Man with Gun and Dog.
That's pretty much all we know about this 22-inch tall figure in the Fenimore Art Museum collection. It looks to me like a well-dressed gentleman with his Dalmatian and long rifle out for a day of sport hunting in the countryside. He wears a nice suit and necktie along with a cap, all of which seem to indicate an early twentieth-century date for the piece. But we don't really know who made him and for what reason.
The figure is nicely carved, and there is a lot of personality and individual style in the carving of the facial features and the body of the figure. The dog is delightful and charmingly undersized in relation to the man, perhaps because the carver chose a smaller base than would accommodate a more realistically size canine. The carver also went to a great deal of time and effort to create the gun that the man holds at his side. It has a fair amount of detail and is even hollowed out.

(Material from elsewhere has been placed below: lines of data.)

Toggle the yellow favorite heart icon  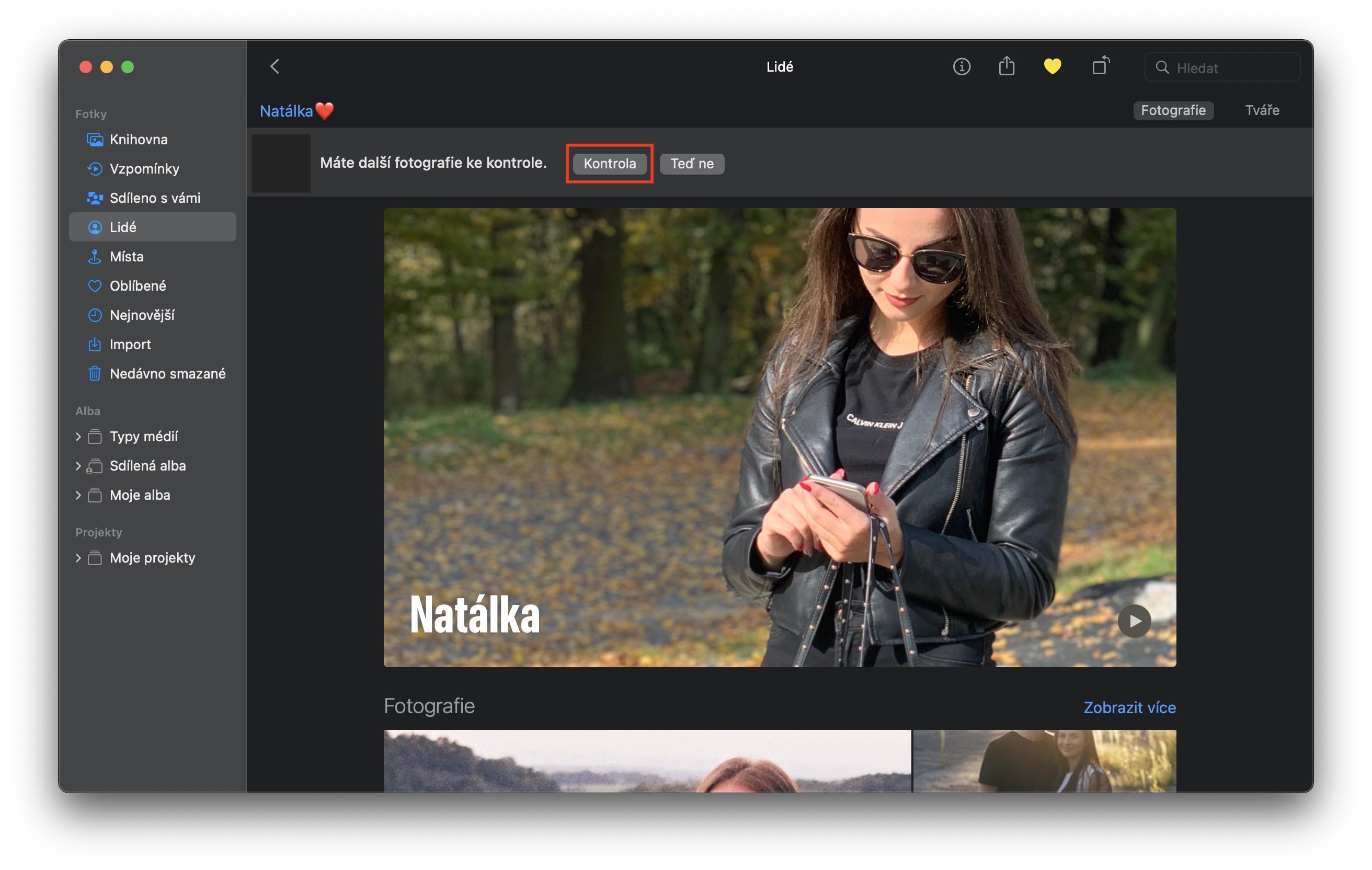point(1052,66)
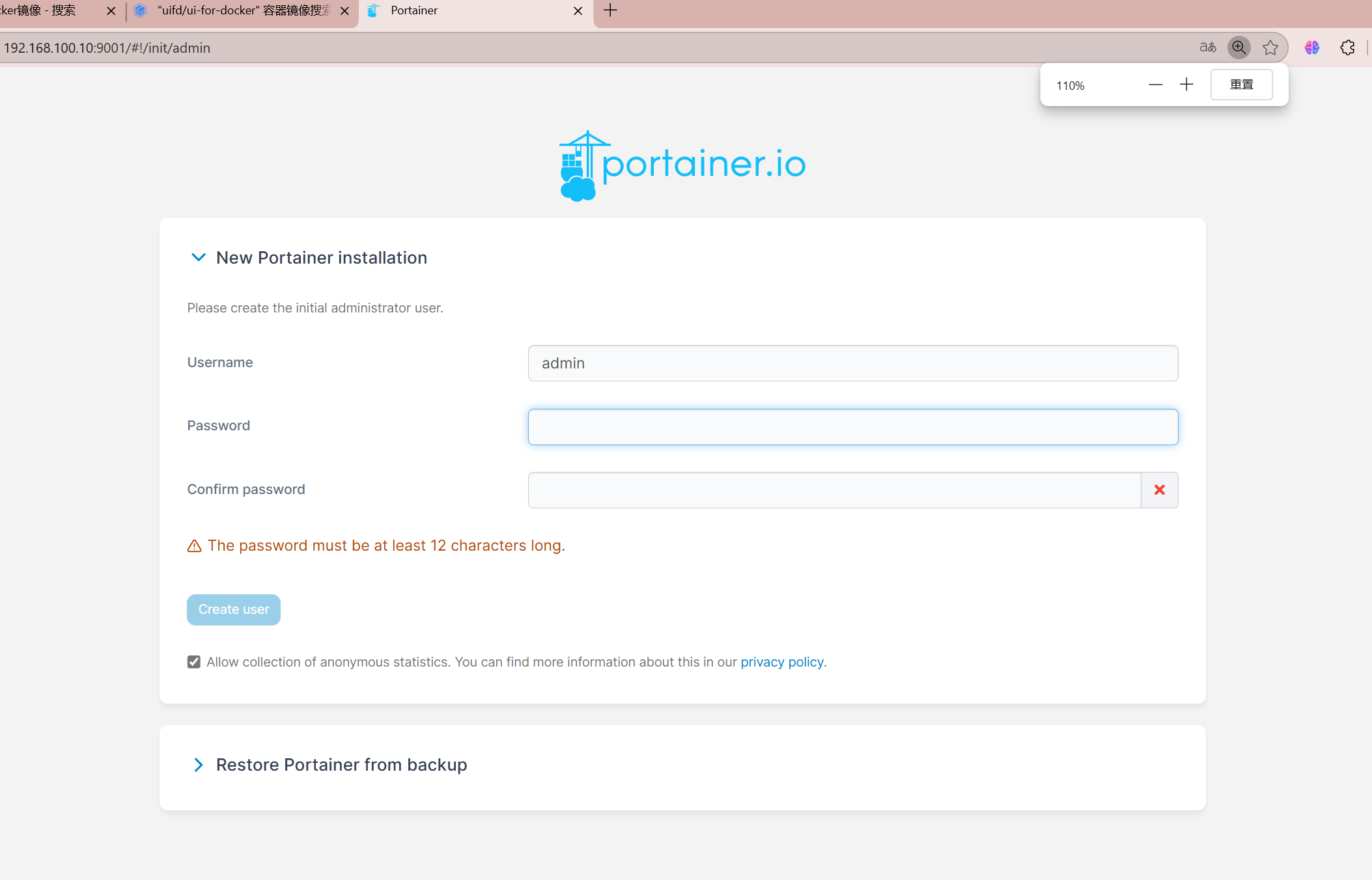Open the browser extensions puzzle icon

click(x=1347, y=48)
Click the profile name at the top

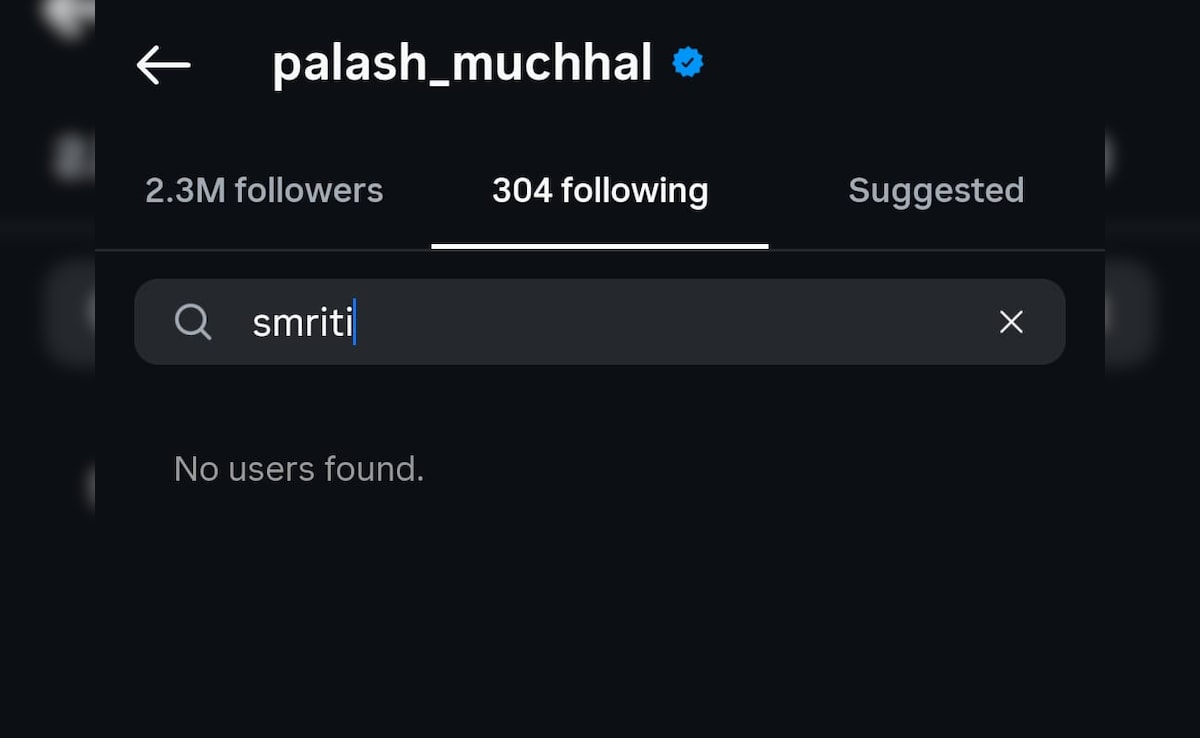click(462, 64)
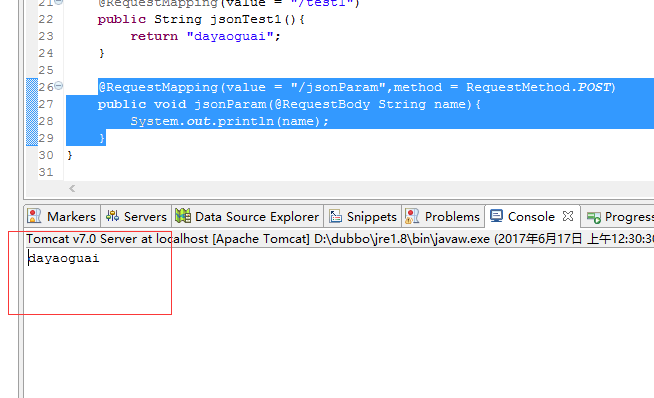The image size is (654, 398).
Task: Switch to the Problems tab
Action: [x=443, y=217]
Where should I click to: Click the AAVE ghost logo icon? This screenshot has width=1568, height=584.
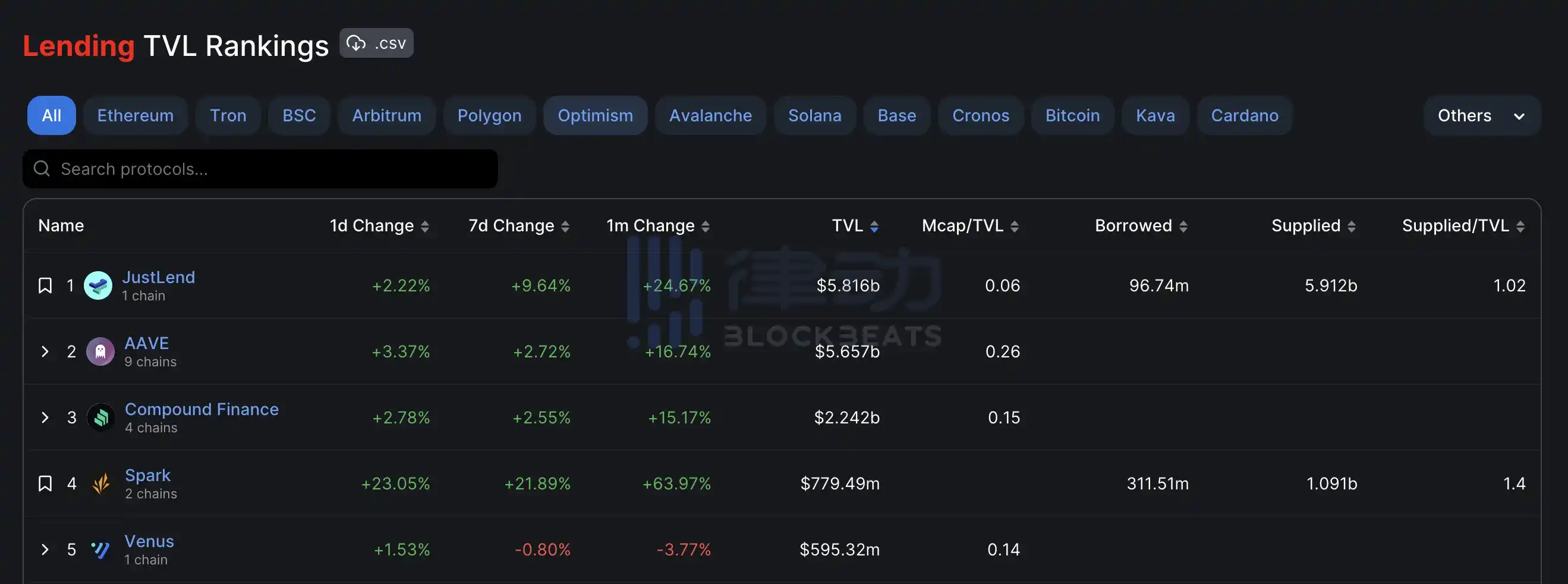click(x=100, y=351)
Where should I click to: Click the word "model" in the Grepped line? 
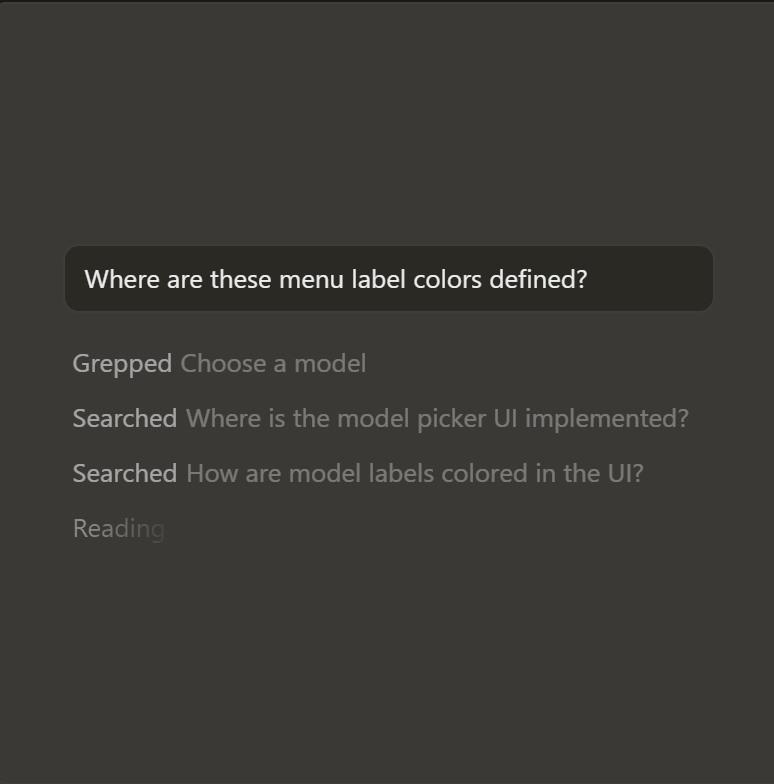pyautogui.click(x=337, y=364)
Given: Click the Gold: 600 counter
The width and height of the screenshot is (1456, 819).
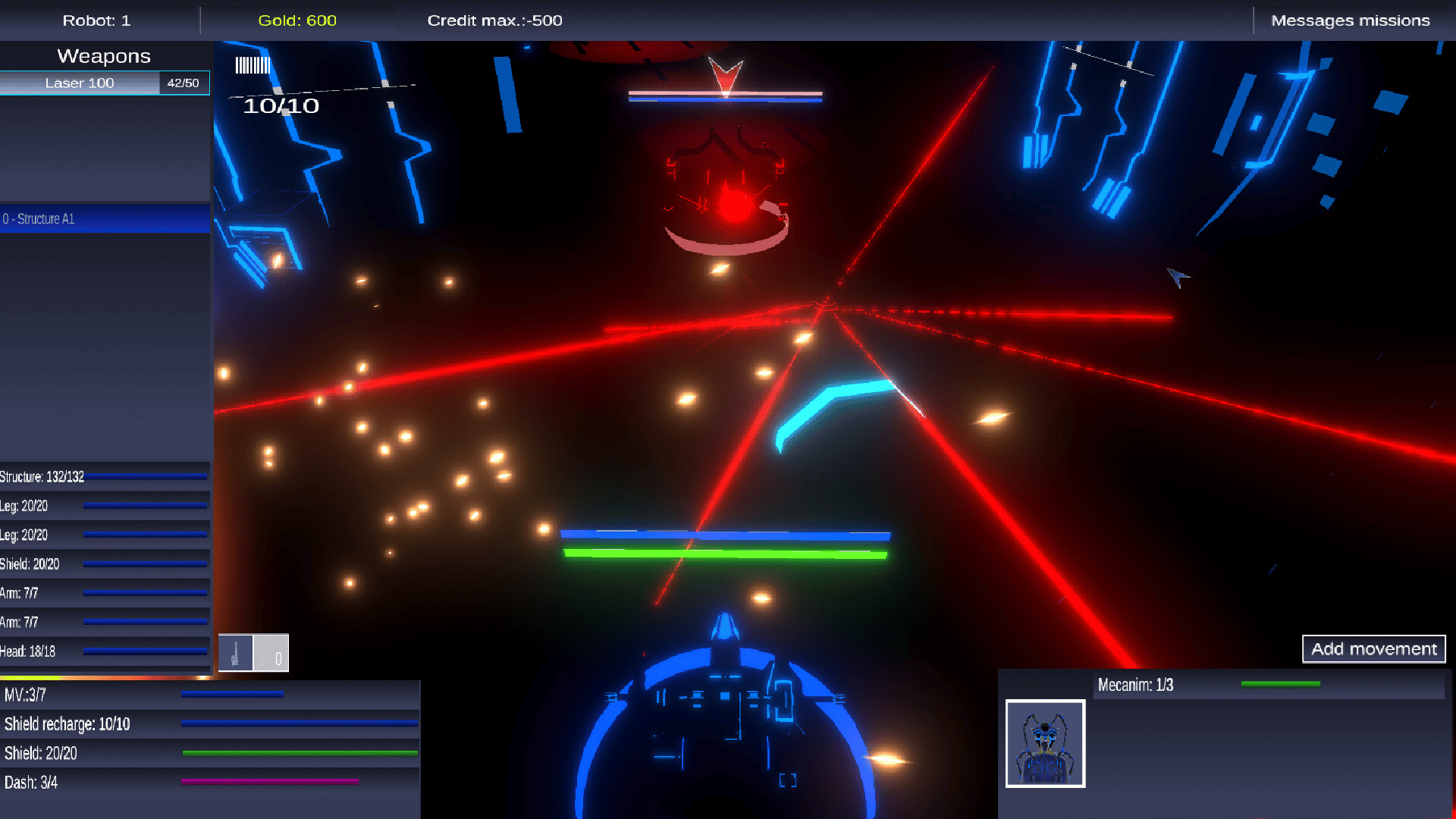Looking at the screenshot, I should (x=297, y=20).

The only suggestion that has occurred to us over the years is that this figure might have been a counter-top trade sign for a sporting goods store. I suppose that's a possibility, although these types of signs were not so much in vogue in the twentieth century. But it is not a commercially produced figure anyway, so it might have been commissioned by a store owner who approached a local carver to provide a nice and practical ornament for his shop.
It's also my guess that this man was hunting fowl, but I couldn't tell you for sure. The dog looks like a Dalmatian to me, and they were known to be good bird-dogs. He even looks as if he is pointing with his tail, working while his master poses.